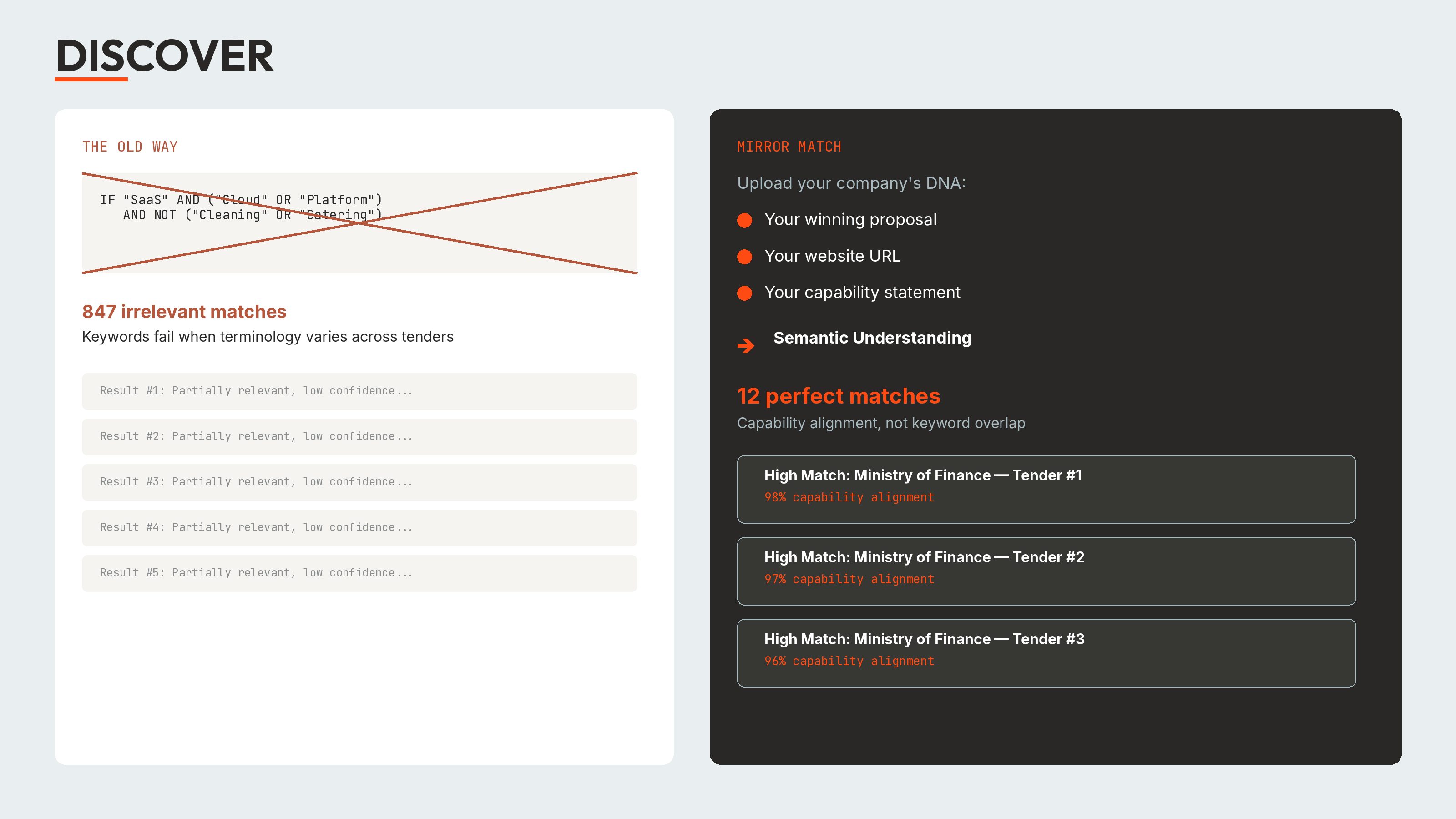Select the Tender #2 high match card
1456x819 pixels.
(1046, 571)
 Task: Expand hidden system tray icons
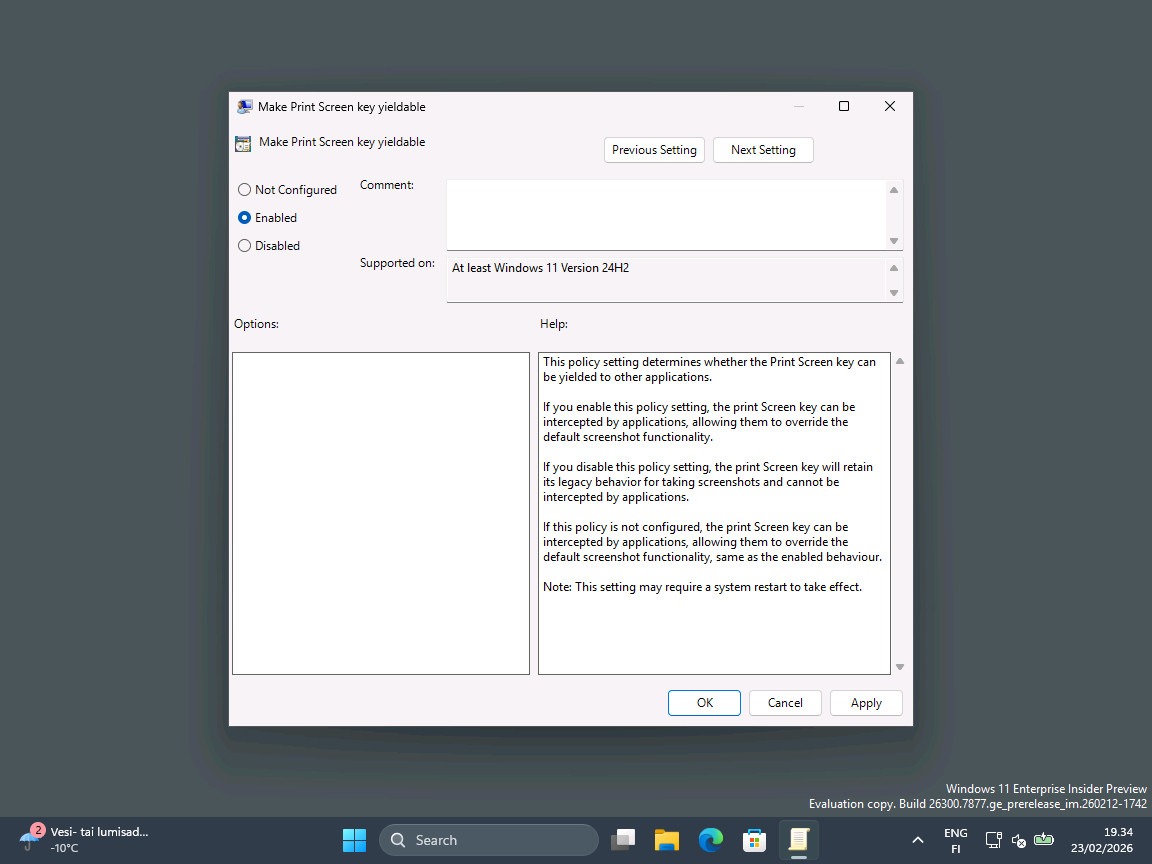(917, 840)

◇ ◇ ◇ ◇

• [Task details]: List every line of the material above that contains the string "icons", counting only matches with the same case.

• [Output below]:
 Task: Expand hidden system tray icons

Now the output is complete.